**DESCRIPTION OF THE TASK**
Please restate each entry exactly, without skipping any.

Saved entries
--

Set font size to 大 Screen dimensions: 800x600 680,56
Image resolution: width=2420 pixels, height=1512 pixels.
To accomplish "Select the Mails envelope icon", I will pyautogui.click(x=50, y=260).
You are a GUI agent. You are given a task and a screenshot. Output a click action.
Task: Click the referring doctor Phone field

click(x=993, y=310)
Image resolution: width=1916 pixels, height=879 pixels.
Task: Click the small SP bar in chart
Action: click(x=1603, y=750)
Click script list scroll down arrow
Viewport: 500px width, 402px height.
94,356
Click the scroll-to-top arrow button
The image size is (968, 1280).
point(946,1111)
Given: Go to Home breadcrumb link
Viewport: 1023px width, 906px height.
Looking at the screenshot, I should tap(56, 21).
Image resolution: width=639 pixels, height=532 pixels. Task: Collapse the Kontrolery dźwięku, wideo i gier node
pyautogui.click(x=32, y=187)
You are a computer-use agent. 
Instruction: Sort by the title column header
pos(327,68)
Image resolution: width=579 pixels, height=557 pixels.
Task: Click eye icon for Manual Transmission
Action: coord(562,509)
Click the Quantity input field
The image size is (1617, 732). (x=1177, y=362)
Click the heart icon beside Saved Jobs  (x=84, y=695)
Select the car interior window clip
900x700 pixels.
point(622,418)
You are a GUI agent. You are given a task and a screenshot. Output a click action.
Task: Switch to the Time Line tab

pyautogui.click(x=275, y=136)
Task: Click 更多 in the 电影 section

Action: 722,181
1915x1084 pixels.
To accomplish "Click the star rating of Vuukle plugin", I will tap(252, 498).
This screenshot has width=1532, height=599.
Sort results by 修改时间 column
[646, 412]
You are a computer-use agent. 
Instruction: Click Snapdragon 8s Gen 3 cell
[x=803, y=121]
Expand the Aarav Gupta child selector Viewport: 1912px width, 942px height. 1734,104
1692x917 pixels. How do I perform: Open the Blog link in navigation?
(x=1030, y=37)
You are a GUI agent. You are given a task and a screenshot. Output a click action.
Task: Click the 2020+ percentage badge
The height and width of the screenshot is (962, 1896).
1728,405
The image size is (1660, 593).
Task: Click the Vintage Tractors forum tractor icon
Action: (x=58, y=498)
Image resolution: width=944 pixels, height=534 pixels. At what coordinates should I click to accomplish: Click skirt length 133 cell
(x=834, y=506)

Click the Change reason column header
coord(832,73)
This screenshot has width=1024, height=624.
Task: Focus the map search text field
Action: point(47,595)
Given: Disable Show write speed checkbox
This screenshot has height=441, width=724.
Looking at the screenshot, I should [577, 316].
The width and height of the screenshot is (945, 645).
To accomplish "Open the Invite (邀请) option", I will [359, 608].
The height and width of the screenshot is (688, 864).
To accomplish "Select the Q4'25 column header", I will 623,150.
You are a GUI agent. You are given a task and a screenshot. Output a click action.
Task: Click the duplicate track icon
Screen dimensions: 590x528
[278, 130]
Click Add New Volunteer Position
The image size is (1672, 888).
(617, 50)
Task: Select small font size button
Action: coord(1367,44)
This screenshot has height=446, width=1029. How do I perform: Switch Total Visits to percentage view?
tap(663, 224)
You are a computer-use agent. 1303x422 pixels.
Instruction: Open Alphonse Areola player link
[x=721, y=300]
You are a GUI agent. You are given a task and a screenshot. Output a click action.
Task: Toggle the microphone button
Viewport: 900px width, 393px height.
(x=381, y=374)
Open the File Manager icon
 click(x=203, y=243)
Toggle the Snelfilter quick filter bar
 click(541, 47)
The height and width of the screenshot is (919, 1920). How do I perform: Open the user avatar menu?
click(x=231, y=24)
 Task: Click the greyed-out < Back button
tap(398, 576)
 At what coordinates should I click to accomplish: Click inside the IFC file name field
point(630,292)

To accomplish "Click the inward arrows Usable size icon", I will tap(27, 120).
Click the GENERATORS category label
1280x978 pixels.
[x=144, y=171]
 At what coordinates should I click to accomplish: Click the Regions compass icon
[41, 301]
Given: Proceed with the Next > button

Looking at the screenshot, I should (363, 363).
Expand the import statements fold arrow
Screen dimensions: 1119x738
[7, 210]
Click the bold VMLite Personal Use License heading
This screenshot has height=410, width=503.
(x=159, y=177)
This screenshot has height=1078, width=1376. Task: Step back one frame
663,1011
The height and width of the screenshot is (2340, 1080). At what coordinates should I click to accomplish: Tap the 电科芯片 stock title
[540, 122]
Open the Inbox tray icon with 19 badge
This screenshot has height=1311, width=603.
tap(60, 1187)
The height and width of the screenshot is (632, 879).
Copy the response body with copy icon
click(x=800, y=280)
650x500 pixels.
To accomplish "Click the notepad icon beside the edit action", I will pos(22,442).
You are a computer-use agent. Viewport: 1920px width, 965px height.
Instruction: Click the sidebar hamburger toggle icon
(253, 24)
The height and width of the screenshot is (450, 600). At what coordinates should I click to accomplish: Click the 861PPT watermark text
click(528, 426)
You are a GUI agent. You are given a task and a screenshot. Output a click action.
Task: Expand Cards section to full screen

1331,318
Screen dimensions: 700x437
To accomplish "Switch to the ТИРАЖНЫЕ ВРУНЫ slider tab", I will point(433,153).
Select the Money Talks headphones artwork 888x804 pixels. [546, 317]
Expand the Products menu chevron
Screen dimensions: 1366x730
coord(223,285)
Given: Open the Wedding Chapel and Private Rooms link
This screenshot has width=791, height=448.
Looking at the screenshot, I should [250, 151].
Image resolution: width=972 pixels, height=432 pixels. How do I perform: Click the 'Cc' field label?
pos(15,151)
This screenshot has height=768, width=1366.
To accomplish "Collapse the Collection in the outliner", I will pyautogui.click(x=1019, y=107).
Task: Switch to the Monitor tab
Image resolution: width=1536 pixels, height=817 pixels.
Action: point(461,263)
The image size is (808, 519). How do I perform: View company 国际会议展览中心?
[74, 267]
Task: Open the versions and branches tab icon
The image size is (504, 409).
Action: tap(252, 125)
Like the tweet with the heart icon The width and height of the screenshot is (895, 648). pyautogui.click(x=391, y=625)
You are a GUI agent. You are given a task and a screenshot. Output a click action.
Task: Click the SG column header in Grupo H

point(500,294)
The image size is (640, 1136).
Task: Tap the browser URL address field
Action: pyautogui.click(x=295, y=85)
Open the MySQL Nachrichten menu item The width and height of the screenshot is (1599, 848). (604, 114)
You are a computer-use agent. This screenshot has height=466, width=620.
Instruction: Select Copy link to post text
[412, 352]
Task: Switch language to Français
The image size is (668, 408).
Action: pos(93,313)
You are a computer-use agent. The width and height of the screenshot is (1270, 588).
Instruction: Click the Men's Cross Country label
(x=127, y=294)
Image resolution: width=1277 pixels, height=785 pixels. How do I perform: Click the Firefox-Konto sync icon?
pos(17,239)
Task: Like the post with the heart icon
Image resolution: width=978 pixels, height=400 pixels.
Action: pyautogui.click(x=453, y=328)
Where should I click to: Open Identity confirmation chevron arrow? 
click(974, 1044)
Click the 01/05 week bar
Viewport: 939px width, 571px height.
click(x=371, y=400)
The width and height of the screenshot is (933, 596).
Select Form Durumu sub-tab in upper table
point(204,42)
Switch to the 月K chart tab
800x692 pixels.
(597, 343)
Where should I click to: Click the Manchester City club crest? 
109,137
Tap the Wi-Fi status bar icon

--

**RESPONSE**
Set font size to 大 Screen dimensions: 800x600 680,56
Image resolution: width=2420 pixels, height=1512 pixels.
To accomplish "Select the Mails envelope icon", I will pyautogui.click(x=50, y=260).
You are a GUI agent. You are given a task and a screenshot. Output a click action.
Task: Click the referring doctor Phone field

click(x=993, y=310)
Image resolution: width=1916 pixels, height=879 pixels.
Task: Click the small SP bar in chart
Action: click(x=1603, y=750)
Click script list scroll down arrow
Viewport: 500px width, 402px height.
94,356
Click the scroll-to-top arrow button
The image size is (968, 1280).
point(946,1111)
Given: Go to Home breadcrumb link
Viewport: 1023px width, 906px height.
Looking at the screenshot, I should tap(56, 21).
Image resolution: width=639 pixels, height=532 pixels. Task: Collapse the Kontrolery dźwięku, wideo i gier node
pyautogui.click(x=32, y=187)
You are a computer-use agent. 
Instruction: Sort by the title column header
pos(327,68)
Image resolution: width=579 pixels, height=557 pixels.
Task: Click eye icon for Manual Transmission
Action: coord(562,509)
Click the Quantity input field
The image size is (1617, 732). (x=1177, y=362)
Click the heart icon beside Saved Jobs  (x=84, y=695)
Select the car interior window clip
900x700 pixels.
point(622,418)
You are a GUI agent. You are given a task and a screenshot. Output a click action.
Task: Switch to the Time Line tab

pyautogui.click(x=275, y=136)
Task: Click 更多 in the 电影 section

Action: 722,181
1915x1084 pixels.
To accomplish "Click the star rating of Vuukle plugin", I will tap(252, 498).
This screenshot has width=1532, height=599.
Sort results by 修改时间 column
[646, 412]
You are a computer-use agent. 
Instruction: Click Snapdragon 8s Gen 3 cell
[x=803, y=121]
Expand the Aarav Gupta child selector Viewport: 1912px width, 942px height. 1734,104
1692x917 pixels. How do I perform: Open the Blog link in navigation?
(x=1030, y=37)
You are a GUI agent. You are given a task and a screenshot. Output a click action.
Task: Click the 2020+ percentage badge
The height and width of the screenshot is (962, 1896).
1728,405
The image size is (1660, 593).
Task: Click the Vintage Tractors forum tractor icon
Action: (x=58, y=498)
Image resolution: width=944 pixels, height=534 pixels. At what coordinates should I click to accomplish: Click skirt length 133 cell
(x=834, y=506)

Click the Change reason column header
coord(832,73)
This screenshot has width=1024, height=624.
Task: Focus the map search text field
Action: point(47,595)
Given: Disable Show write speed checkbox
This screenshot has height=441, width=724.
Looking at the screenshot, I should [577, 316].
The width and height of the screenshot is (945, 645).
To accomplish "Open the Invite (邀请) option", I will [359, 608].
The height and width of the screenshot is (688, 864).
To accomplish "Select the Q4'25 column header", I will 623,150.
You are a GUI agent. You are given a task and a screenshot. Output a click action.
Task: Click the duplicate track icon
Screen dimensions: 590x528
[278, 130]
Click Add New Volunteer Position
The image size is (1672, 888).
(617, 50)
Task: Select small font size button
Action: coord(1367,44)
This screenshot has height=446, width=1029. How do I perform: Switch Total Visits to percentage view?
tap(663, 224)
You are a computer-use agent. 1303x422 pixels.
Instruction: Open Alphonse Areola player link
[x=721, y=300]
You are a GUI agent. You are given a task and a screenshot. Output a click action.
Task: Toggle the microphone button
Viewport: 900px width, 393px height.
(x=381, y=374)
Open the File Manager icon
 click(x=203, y=243)
Toggle the Snelfilter quick filter bar
 click(541, 47)
The height and width of the screenshot is (919, 1920). How do I perform: Open the user avatar menu?
click(x=231, y=24)
 Task: Click the greyed-out < Back button
tap(398, 576)
 At what coordinates should I click to accomplish: Click inside the IFC file name field
point(630,292)

To accomplish "Click the inward arrows Usable size icon", I will tap(27, 120).
Click the GENERATORS category label
1280x978 pixels.
[x=144, y=171]
 At what coordinates should I click to accomplish: Click the Regions compass icon
[41, 301]
Given: Proceed with the Next > button

Looking at the screenshot, I should (363, 363).
Expand the import statements fold arrow
Screen dimensions: 1119x738
[7, 210]
Click the bold VMLite Personal Use License heading
This screenshot has height=410, width=503.
(x=159, y=177)
This screenshot has height=1078, width=1376. Task: Step back one frame
663,1011
The height and width of the screenshot is (2340, 1080). At what coordinates should I click to accomplish: Tap the 电科芯片 stock title
[540, 122]
Open the Inbox tray icon with 19 badge
This screenshot has height=1311, width=603.
tap(60, 1187)
The height and width of the screenshot is (632, 879).
Copy the response body with copy icon
click(x=800, y=280)
650x500 pixels.
To accomplish "Click the notepad icon beside the edit action", I will pos(22,442).
You are a computer-use agent. Viewport: 1920px width, 965px height.
Instruction: Click the sidebar hamburger toggle icon
(253, 24)
The height and width of the screenshot is (450, 600). At what coordinates should I click to accomplish: Click the 861PPT watermark text
click(528, 426)
You are a GUI agent. You are given a task and a screenshot. Output a click action.
Task: Expand Cards section to full screen

1331,318
Screen dimensions: 700x437
To accomplish "Switch to the ТИРАЖНЫЕ ВРУНЫ slider tab", I will point(433,153).
Select the Money Talks headphones artwork 888x804 pixels. [546, 317]
Expand the Products menu chevron
Screen dimensions: 1366x730
coord(223,285)
Given: Open the Wedding Chapel and Private Rooms link
This screenshot has width=791, height=448.
Looking at the screenshot, I should [250, 151].
Image resolution: width=972 pixels, height=432 pixels. How do I perform: Click the 'Cc' field label?
pos(15,151)
This screenshot has height=768, width=1366.
To accomplish "Collapse the Collection in the outliner", I will pyautogui.click(x=1019, y=107).
Task: Switch to the Monitor tab
Image resolution: width=1536 pixels, height=817 pixels.
Action: point(461,263)
The image size is (808, 519). How do I perform: View company 国际会议展览中心?
[74, 267]
Task: Open the versions and branches tab icon
The image size is (504, 409).
Action: tap(252, 125)
Like the tweet with the heart icon The width and height of the screenshot is (895, 648). pyautogui.click(x=391, y=625)
You are a GUI agent. You are given a task and a screenshot. Output a click action.
Task: Click the SG column header in Grupo H

point(500,294)
The image size is (640, 1136).
Task: Tap the browser URL address field
Action: pyautogui.click(x=295, y=85)
Open the MySQL Nachrichten menu item The width and height of the screenshot is (1599, 848). (604, 114)
You are a computer-use agent. This screenshot has height=466, width=620.
Instruction: Select Copy link to post text
[412, 352]
Task: Switch language to Français
The image size is (668, 408).
Action: pos(93,313)
You are a computer-use agent. The width and height of the screenshot is (1270, 588).
Instruction: Click the Men's Cross Country label
(x=127, y=294)
Image resolution: width=1277 pixels, height=785 pixels. How do I perform: Click the Firefox-Konto sync icon?
pos(17,239)
Task: Like the post with the heart icon
Image resolution: width=978 pixels, height=400 pixels.
Action: pyautogui.click(x=453, y=328)
Where should I click to: Open Identity confirmation chevron arrow? 
click(974, 1044)
Click the 01/05 week bar
Viewport: 939px width, 571px height.
click(x=371, y=400)
The width and height of the screenshot is (933, 596).
Select Form Durumu sub-tab in upper table
point(204,42)
Switch to the 月K chart tab
800x692 pixels.
(597, 343)
Where should I click to: Click the Manchester City club crest? 
109,137
Tap the Wi-Fi status bar icon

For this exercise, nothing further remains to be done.